Source document
__________________________________________________

I run my pedalboard into a Line 6 Pocket Pod Express (the cheapest model they make, less than $100) set on the Twang amp model and with some reverb. I have very nice Sennheiser headphones. I can play at any time of the day or night without disturbing anyone, which comes in handy because I have two small kids. As much as I don't like modelers, I have to say the Pocket Pod Express is one of my best gear purchase. I find practicing / playing with it so much fun that I often use it even when I could use a regular amp.


----------



## Budda (May 29, 2007)

I lived in a 4-bedroom townhouse for 2 and a half years, and spent one and a half of those years next to a baby's room next door. I ran my old Peavey JSX halfstack and sold it part-way to get a Mesa Boogie Dual Rectifier Roadster. I briefly owned a boss GT-8, but sold it because I kept plugging into the JSX at the time. I recieved three or four requests to turn it down; no formal noise complaints. I could get my Mesa up to 3 on the master at pretty much any time, and no one complained 95% of the time I put it up to gigging levels.


----------



## torndownunit (May 14, 2006)

I use a Roland Microcube, and I absolutely love it. I am always shocked by how good it sounds. So are people who come over. 

If I want to practice while my girlfriend is asleep, I can plug headphones into it. And I love playing along with my iPod plugged into it.

I can get away with playing my Princeton Reverb in our apartment as well, but the Microcube just really shines at low volume playing and I use it by choice.


----------



## psychotik (Aug 29, 2006)

I moved to Toronto fairly recently so I'm also dealing with this.

I've got a SuperChamp XD that seems to work reasonably well at volume ~2. I really miss opening up my Egnater MOD50 though....perhaps I'll try an AXE Fx when I find a used one floating around.


----------



## Guest (Apr 22, 2011)

psychotik said:


> I moved to Toronto fairly recently so I'm also dealing with this.
> 
> I've got a SuperChamp XD that seems to work reasonably well at volume ~2. I really miss opening up my Egnater MOD50 though....perhaps I'll try an AXE Fx when I find a used one floating around.


Hook it up to a Palmer and let that Egnater SCREAM!


----------



## bobb (Jan 4, 2007)

My guitars are rarely plugged in at home. I'm more concerned about the notes and technique than the amplified sound.


----------



## amphead (Jan 9, 2007)

http://www.mackamps.com/gem-head-combo/

Don Mackrill
www.MackAmps.com


----------



## bcjek (Oct 29, 2010)

I live in a 100-year-old apartment in Vancouver. I did have a few complaints a few years ago, from the downstairs neighbour. I play quietly, but he last complaint was before 8:00 AM - the image of me with my strat, and Darren from downstairs in his PJ's, I couldn't have won the argument in any court of law. I built a "buffer" out of plywood and closed cell foam, much like an Auralex Gramma [URL="http://www.auralex.com/sound_isolation_gramma/sound_isolation_gramma.asp"/URL]. It decouples the amp or cab from the floor. Not a single complaint since - and the new downstairs girl has complained about our walking!

I play a large collection of vintage Traynors


----------



## Schectertastic (Jul 12, 2010)

__________________________________________________

Recorded data
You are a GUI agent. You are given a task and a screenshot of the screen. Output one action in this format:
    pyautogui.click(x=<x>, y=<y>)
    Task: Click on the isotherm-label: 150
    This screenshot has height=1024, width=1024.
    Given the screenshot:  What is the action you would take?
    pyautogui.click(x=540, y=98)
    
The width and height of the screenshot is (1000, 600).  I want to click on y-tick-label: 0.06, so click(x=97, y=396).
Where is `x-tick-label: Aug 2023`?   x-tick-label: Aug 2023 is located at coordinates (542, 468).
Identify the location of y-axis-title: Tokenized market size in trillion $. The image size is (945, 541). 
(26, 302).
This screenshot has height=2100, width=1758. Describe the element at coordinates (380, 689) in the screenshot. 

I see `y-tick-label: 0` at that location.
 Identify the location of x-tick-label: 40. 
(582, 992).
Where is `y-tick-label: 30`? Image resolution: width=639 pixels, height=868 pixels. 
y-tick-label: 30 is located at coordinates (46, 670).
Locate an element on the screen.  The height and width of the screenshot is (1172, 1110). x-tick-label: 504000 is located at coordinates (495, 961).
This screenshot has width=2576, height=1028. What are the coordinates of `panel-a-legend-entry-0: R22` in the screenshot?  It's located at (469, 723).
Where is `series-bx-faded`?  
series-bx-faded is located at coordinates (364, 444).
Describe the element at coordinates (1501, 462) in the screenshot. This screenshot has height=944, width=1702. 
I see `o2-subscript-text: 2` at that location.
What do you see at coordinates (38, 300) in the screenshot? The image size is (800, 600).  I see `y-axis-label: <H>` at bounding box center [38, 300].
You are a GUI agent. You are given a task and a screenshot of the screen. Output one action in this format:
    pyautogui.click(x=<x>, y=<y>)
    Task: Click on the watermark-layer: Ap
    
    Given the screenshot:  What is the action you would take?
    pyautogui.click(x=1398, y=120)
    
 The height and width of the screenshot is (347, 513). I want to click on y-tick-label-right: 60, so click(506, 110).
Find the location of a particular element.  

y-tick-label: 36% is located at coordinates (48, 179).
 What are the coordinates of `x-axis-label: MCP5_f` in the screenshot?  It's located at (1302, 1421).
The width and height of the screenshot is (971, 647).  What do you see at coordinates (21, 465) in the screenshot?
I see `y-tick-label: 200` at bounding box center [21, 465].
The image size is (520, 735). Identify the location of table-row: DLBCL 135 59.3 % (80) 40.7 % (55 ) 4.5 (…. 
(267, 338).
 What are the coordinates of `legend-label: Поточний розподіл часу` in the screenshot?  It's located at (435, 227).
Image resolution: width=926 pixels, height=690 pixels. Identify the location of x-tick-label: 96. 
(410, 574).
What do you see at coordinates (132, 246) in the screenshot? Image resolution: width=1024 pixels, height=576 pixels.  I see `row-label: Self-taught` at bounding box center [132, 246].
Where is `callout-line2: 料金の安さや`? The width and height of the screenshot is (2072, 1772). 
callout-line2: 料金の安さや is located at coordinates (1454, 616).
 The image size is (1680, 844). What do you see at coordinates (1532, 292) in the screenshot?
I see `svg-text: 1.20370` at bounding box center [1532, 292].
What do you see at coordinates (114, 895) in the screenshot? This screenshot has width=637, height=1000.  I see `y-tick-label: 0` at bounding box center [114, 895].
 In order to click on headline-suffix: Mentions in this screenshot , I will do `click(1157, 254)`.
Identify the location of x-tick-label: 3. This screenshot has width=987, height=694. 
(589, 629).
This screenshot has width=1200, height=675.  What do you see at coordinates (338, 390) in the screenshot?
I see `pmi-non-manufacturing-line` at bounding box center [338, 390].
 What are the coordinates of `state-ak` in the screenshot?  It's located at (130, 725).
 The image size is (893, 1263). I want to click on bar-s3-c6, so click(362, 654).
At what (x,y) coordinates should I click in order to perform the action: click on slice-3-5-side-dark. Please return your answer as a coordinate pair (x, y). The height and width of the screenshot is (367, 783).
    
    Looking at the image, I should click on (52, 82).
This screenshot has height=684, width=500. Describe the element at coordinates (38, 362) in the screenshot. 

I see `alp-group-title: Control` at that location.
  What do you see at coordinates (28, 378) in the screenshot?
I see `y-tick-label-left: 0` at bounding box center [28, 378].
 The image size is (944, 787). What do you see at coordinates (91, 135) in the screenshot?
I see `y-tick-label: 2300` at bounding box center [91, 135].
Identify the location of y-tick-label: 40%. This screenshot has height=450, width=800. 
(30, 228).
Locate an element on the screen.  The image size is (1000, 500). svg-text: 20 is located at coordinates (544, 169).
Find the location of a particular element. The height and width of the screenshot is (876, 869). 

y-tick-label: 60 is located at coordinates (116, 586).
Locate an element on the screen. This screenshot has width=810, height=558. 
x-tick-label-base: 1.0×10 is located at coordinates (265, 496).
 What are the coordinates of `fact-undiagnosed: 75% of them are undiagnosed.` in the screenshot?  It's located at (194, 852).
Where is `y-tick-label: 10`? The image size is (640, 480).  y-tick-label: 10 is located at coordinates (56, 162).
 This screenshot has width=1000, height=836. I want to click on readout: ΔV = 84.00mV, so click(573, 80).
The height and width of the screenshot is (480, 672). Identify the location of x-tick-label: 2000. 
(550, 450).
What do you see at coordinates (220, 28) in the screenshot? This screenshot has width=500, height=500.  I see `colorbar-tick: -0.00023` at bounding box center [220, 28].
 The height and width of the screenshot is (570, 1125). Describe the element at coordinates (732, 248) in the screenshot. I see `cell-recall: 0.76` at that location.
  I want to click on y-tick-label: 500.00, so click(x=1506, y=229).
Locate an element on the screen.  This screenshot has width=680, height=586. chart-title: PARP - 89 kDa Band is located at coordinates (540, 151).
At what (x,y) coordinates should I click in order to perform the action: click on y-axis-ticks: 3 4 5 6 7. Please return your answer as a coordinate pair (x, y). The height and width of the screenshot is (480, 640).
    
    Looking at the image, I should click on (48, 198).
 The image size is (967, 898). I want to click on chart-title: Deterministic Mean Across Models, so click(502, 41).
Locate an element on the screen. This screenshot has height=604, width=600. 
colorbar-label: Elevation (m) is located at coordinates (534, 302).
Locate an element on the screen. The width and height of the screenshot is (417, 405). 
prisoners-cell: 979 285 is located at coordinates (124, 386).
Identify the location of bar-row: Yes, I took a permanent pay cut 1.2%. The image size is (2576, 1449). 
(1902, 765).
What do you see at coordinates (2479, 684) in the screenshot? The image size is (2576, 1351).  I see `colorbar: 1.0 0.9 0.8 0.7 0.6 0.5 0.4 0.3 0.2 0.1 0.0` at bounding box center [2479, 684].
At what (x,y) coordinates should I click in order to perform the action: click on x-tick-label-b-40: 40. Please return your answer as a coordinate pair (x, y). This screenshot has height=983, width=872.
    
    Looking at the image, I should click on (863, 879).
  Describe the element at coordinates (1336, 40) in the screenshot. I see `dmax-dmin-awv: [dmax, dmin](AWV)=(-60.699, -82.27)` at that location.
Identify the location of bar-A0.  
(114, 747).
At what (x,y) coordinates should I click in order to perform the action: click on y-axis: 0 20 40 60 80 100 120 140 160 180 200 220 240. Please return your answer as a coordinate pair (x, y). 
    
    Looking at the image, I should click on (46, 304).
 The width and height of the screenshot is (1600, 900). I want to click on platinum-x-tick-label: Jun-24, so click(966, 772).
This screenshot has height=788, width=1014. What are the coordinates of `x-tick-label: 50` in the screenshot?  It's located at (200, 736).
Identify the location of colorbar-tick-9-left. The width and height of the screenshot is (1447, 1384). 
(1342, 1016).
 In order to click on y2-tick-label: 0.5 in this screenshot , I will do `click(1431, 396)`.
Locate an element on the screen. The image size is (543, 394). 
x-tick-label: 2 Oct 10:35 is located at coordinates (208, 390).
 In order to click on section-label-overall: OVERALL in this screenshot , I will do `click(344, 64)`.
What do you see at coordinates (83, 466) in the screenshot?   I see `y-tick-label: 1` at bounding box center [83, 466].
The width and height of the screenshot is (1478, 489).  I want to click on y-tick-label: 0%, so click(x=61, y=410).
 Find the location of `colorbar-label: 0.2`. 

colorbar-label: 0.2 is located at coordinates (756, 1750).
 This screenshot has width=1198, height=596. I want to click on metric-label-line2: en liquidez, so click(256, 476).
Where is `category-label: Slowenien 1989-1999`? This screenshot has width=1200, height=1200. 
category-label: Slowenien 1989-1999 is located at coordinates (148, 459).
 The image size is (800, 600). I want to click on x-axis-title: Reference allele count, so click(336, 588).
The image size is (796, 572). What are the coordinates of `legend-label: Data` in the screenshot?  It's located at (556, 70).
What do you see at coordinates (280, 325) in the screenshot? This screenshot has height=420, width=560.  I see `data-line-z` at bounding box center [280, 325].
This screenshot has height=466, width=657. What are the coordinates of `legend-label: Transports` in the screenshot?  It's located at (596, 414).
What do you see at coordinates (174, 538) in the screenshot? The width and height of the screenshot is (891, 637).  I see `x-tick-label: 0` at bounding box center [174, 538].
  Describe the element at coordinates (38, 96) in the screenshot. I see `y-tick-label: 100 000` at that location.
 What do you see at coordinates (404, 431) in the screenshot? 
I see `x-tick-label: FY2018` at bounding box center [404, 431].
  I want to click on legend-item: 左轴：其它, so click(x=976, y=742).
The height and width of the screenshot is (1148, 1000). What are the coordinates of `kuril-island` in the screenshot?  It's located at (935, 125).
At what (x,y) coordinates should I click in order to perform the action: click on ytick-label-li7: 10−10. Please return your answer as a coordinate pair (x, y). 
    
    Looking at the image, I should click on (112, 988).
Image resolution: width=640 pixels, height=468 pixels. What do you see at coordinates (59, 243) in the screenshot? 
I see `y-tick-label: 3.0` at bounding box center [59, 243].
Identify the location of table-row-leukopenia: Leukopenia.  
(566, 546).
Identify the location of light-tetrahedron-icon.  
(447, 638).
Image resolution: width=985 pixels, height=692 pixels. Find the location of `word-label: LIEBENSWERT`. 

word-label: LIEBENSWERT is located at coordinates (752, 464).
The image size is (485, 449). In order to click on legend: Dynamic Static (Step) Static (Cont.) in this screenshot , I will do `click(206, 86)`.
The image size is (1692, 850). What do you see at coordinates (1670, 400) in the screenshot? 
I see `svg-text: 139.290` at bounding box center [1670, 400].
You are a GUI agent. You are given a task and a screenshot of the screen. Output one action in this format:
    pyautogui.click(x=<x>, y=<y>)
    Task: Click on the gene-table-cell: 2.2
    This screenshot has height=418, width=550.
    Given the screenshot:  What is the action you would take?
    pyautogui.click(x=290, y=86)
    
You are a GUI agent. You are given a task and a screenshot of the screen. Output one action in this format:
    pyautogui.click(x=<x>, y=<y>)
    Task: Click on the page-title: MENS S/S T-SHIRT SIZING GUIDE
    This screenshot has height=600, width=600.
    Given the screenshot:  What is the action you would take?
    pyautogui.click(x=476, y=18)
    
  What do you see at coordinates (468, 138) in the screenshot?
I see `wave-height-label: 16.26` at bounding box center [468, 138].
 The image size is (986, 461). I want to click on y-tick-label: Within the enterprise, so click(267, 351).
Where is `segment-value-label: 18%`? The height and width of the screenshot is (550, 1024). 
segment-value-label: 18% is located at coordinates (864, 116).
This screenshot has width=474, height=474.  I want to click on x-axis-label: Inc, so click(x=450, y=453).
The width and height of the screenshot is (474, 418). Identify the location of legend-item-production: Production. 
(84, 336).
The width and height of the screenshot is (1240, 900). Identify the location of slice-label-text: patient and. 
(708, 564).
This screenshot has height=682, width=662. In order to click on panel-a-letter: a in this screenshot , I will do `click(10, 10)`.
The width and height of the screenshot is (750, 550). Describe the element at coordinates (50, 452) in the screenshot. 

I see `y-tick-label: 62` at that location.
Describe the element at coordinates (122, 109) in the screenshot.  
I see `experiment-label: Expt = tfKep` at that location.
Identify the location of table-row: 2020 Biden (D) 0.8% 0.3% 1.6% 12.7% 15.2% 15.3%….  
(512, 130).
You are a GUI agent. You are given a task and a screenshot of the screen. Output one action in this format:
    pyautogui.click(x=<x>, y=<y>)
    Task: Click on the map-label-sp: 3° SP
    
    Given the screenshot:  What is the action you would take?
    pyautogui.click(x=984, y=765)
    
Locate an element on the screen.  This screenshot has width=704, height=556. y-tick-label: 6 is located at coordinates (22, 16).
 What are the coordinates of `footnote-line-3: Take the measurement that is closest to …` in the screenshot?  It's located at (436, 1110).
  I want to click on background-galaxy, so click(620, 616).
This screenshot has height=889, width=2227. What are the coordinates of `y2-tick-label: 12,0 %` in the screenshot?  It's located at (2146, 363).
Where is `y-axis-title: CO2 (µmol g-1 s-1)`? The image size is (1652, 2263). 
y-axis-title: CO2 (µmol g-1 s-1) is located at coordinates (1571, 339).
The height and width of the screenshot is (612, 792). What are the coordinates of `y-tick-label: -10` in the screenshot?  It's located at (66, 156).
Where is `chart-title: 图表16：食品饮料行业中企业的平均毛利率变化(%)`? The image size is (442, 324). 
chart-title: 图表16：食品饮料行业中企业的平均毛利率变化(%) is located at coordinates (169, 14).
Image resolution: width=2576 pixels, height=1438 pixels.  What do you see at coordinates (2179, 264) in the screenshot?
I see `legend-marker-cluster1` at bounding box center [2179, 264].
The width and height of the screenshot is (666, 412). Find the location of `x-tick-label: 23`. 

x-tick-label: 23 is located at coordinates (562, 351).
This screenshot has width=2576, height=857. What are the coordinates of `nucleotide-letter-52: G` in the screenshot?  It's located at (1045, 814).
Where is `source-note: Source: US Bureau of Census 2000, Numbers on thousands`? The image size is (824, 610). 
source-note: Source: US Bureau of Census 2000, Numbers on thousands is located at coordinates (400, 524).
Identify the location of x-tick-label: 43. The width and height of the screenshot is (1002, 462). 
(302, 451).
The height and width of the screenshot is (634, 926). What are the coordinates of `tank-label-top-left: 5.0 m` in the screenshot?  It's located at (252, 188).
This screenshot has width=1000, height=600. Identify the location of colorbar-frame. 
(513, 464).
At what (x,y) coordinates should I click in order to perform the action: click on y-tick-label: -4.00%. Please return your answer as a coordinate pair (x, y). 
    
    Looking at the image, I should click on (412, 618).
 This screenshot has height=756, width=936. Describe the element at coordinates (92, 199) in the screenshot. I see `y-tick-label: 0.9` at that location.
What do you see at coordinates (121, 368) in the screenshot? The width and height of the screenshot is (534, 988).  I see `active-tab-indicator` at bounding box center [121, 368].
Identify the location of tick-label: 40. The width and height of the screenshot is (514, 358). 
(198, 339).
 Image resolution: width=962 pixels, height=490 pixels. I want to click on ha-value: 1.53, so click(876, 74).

__________________________________________________

List of tasks
1 – Write out the part of the guitar forum thread between "## psychotik (Aug" and "(Apr 22, 2011)", inclusive.
2 – In the guitar forum thread, what materials did bcjek use to build the buffer for the amp?
The listing plays no part in the work here.

Answer section
1 –
## psychotik (Aug 29, 2006)

I moved to Toronto fairly recently so I'm also dealing with this.

I've got a SuperChamp XD that seems to work reasonably well at volume ~2. I really miss opening up my Egnater MOD50 though....perhaps I'll try an AXE Fx when I find a used one floating around.


----------



## Guest (Apr 22, 2011)

2 – Plywood and closed cell foam.